You can also embed ifelse() functions in each other. For example, imagine I wanted a variable with three values, “beginning”, “middle”, and “end”, then I could do the following.

NarSut <- 
  NarSut %>% 
  mutate(stage = ifelse(round %in% c("r1", "r2", "r3"), "beginning",
                        ifelse(round %in% c("r4", "r5", "r6"), "middle", "end"
                               ) #Notice this line break
                        ) #And this one. 
         )

What function is played by the line breaks in the code?

You can also use ifelse() with other variables as the outcomes rather than values or characters as I’ve done above. Before showing you that I’m going to manipulate the data a bit.

First generate a unique ID:

NarSut <- 
  NarSut %>%
  mutate(uniqid = paste(session, treatment, subject, sep = "_"))

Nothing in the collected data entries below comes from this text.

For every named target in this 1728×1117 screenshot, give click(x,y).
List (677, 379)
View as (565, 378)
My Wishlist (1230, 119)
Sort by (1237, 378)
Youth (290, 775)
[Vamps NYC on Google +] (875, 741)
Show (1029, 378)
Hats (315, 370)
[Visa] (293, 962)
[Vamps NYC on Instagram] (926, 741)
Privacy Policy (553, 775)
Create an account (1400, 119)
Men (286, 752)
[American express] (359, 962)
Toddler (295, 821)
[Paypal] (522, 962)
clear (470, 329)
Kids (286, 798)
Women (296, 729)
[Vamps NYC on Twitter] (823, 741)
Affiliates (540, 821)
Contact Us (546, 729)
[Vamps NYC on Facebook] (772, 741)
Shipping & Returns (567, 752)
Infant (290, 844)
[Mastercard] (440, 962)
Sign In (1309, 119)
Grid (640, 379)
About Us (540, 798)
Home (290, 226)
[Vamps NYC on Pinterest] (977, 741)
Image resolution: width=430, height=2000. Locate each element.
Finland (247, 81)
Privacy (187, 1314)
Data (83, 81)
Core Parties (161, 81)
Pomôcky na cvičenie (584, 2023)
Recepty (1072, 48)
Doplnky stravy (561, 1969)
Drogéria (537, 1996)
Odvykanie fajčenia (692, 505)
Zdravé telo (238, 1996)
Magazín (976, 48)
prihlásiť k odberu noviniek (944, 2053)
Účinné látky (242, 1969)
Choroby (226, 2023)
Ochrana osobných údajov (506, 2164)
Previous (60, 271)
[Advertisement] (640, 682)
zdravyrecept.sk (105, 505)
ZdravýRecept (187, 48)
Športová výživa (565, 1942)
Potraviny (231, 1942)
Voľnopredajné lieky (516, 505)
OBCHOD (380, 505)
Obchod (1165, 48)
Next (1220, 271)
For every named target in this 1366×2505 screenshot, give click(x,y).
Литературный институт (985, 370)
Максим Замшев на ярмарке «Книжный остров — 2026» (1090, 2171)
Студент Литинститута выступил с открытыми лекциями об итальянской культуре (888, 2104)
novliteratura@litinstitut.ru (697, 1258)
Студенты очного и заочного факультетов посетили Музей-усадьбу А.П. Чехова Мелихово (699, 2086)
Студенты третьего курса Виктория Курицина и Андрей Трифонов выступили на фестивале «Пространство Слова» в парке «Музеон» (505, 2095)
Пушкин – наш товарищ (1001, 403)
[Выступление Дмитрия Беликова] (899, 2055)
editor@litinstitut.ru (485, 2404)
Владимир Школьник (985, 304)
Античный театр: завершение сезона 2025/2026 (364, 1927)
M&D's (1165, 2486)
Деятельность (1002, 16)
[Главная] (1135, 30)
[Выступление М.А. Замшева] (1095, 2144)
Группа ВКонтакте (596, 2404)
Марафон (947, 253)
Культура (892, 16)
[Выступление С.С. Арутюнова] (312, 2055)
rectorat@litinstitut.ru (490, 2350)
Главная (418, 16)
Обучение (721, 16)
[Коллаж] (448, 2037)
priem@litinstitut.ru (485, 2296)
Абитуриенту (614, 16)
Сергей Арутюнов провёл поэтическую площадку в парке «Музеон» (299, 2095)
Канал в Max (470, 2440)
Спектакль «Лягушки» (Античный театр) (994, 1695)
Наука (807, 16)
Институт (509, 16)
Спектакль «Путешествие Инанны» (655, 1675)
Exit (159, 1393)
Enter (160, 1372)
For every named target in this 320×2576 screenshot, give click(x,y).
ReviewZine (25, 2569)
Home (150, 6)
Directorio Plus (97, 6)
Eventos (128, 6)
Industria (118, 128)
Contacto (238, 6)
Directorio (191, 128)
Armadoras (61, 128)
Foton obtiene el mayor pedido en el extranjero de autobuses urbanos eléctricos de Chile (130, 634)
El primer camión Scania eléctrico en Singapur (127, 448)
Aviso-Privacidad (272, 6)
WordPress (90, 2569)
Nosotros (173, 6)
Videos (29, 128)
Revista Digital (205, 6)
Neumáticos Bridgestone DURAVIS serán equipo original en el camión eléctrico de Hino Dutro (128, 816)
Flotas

Second, create a variable that is the maximum reported value someone gives and I’m creating a variable that is the median of the sample for all values. (Note: why is it important for me to use the function ungroup() in the code chunk?)

NarSut <- 
  NarSut %>%
  group_by(uniqid) %>% 
  mutate(maxval = max(value)) %>% 
  ungroup() %>% 
  mutate(medval = median(value))

Third, I’m going to create a new variable which reports the maxval if maxval > medval and reports medval otherwise.

NarSut <- 
  NarSut %>%
  mutate(maxormed = ifelse(maxval > medval, maxval, medval
                           )
         )

I could now use the variable maxormed in calculations if we wanted to. Because reasons.

To review, what have we done with ifelse?

Eudora’s question about frequencies

We need to use n() within different categories and then make sure we group_by() appropriately with different levels of variables. So we first create a “sample size” variable for the whole dataframe, then we group_by() with both the treatment and the new sample size variable, then we summarise on those groups, followed by mutate() to create a new variable that is the proportion of the total or the frequency.

NarSut <- 
  NarSut %>% 
  mutate(sample = n())
SutSum <- 
  NarSut %>% 
  group_by(treatment, sample) %>% 
  summarise(count = n()) %>% 
  mutate(prop = count/sample)
SutSum
## # A tibble: 5 x 4
## # Groups:   treatment [5]
##   treatment  sample count   prop
##   <chr>       <int> <int>  <dbl>
## 1 individual   2718   576 0.212 
## 2 message      2718   648 0.238 
## 3 mixed        2718   756 0.278 
## 4 paycomm      2718   486 0.179 
## 5 teamtreat    2718   252 0.0927